I had the opportunity in late July, on a trip organized by the Washington Institute for Near East Policy, to meet Binyamin Netanyahu and Yasir Arafat on successive days. These encounters made for a quite remarkable contrast.
Start with the superficial level, where the two men have just about nothing in common. The Israeli prime minister is 46 years old, the Palestine Liberation Organization's chairman is 66. The former had been in charge for some 30 days, the latter for 30 years. One is clean-cut and handsome, the other stubbly and (in the words of an American diplomat who sees him regularly) "ugly as a toad." One lived nearly half his life in the United States, the other has barely spent a week visiting here. One speaks an impeccable English, the other uses an idiosyncratic, mostly self-taught vernacular.
The approach to meeting these two leaders could not have been more different. My group went to see Netanyahu at his Tel Aviv office, located in an undistinguished building on a military compound; no one paid us any attention. Going to see Arafat is much more eventful and ceremonial. At the Erez checkpoint (the effective border between Israel and Gaza) we left behind our handsome new Israeli bus and entered into an aged (and none too clean) Palestinian bus. This vehicle then did its best to keep up with two heavily armed police cars as they careened through the streets of Gaza, blue lights flashing, sirens screaming, pushing all traffic to the side. (We no doubt made for an odd sight, bouncing in our jalopy behind the escort cars.) You know that everyone paid us attention.
The site of the meeting also differed. Netanyahu met us in a windowless, drab, and too-warm conference room of the sort that might belong to a lawyer who has not seen a client in years. The room contained no artifacts belonging to the prime minister. Arafat received us in his airy office overlooking the Mediterranean Sea, surrounded by momentos and insignia. On the walls hung testimonials to the "martyrs of the Palestinian revolution."
Netanyahu arrived to the conference room without announcement and unaccompanied by aides. He casually went around the room and shook hands with the guests, almost every one of whom he already knew. To meet Arafat, we formed into a receiving line and were ceremonially greeted by him, with cameras popping. Although he had our names whispered to him as we shook hands, he clearly had no idea of our names or occupations, nor did he seem to care.
My turn in Arafat's receiving line at his office in Gaza in July 1996. In the background, from left to right, are Daniel C. Kurtzer, Edward Abington, Jr., Robert Satloff, an employee in Arafat's office, and Douglas Feith.
During the meeting itself, Netanyahu remained by himself. In contrast, Arafat was flanked by a host of security guards, aides, a photographer, and a stenographer.

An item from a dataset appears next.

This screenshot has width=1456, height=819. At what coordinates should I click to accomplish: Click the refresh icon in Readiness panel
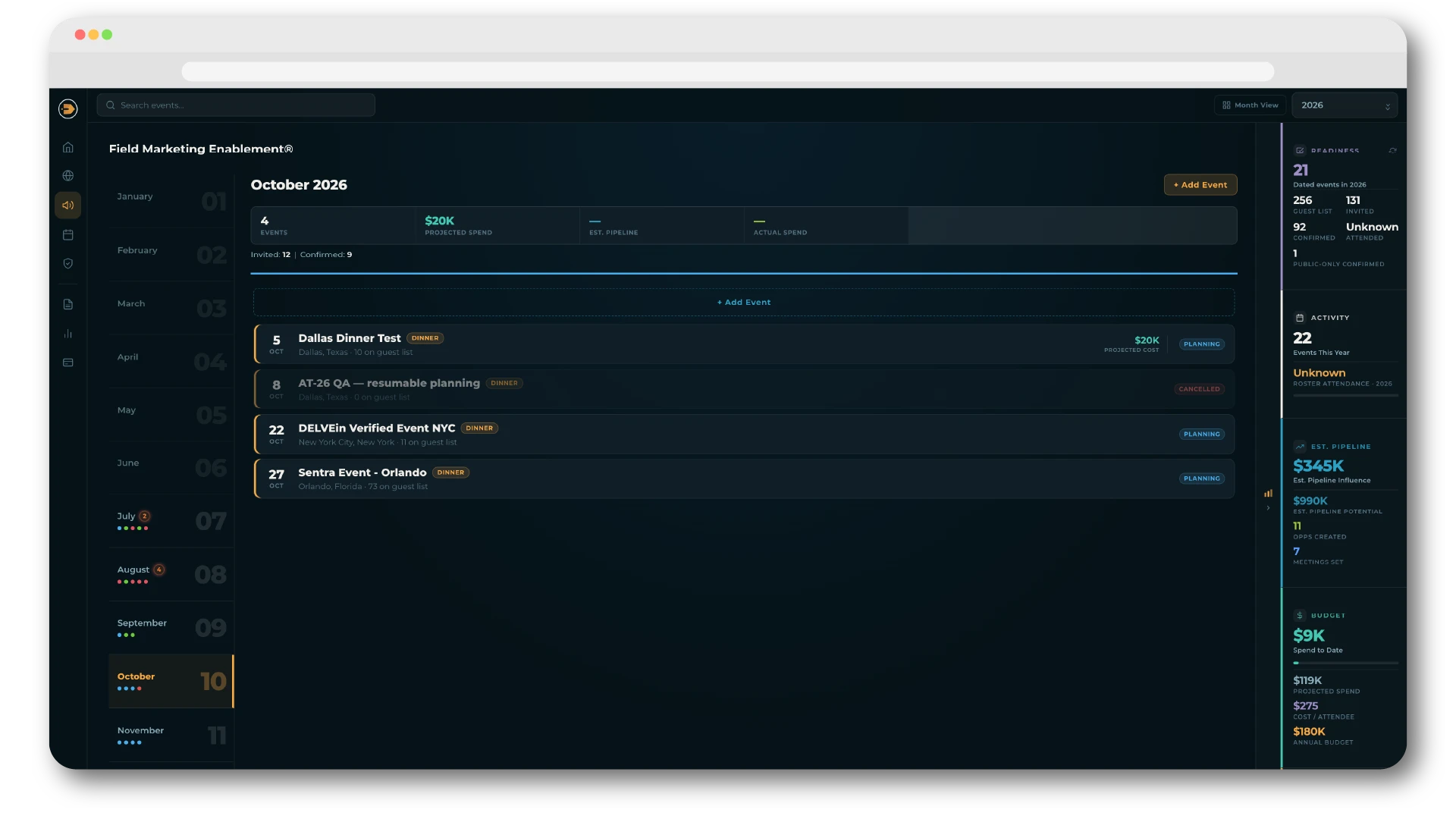click(1392, 150)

Once the meeting started, the differences increased. Prime Minister Netanyahu sketched out a vision of Israel in the next century in the style of Newt Gingerich, speaking of high tech, unparalleled opportunities, and unlimited economic growth. He noted that Israel today has a per capita income equivalent to Great Britain's - and has achieved this despite the many obstacles to the country's economic growth (such as high military expenditures and a legacy of socialist institutions).
In a particularly dramatic assertion, Netanyahu claimed that Israel has the potential to have the highest per capita income in the world. He noted that the old considerations - economies of scale, proximity to markets - no longer matter, reducing Israel's liabilities. Instead, what now counts are "conceptual thinkers," and Israel has more and better of these per capita than any other country. Its computer programmers and medical specialists, for example, number among the finest in the world. Some of its strengths are more subtle: the air force, he noted, keeps track of a million parts, and does so with great success. The intelligence services already are "playing the information highway."
In contrast, as though he was a mayor, Arafat dwelt on small-scale worries, danger, and problems. He bitterly complained that Israel's not letting Gazans to work in Israel is leading to "starvation" in Gaza. He claimed that the Jewish inhabitants living in Gaza, who make up far less than 1 percent of its population, use up 85 percent of its water supplies. He spent an inordinate amount of time trying to convince us of a conspiracy theory: that the devastating series of bombs that took place in Israeli cities during February and March 1996 resulted from collusion between "fanatical" Jewish groups and "fanatical" Palestinians (both of whom sought to disrupt the peace process). To prove this point, Arafat dispatched an aide to bring him some blank Israeli documents, which he then insisted were part of the plot. In a bizarre exchange with one of his aides Arafat threatened him with jail; the chairman seemed to be jesting (the aide never stopped smiling) but none of us foreigners knew for sure.
These two meetings were of a piece. The Israeli prime minister, commander of a powerful state, could afford to be modest, whereas the Palestinian had to impress with his authority. Netanyahu glowed and looked to the future, Arafat whined and showed the painful costs of past and present mistakes.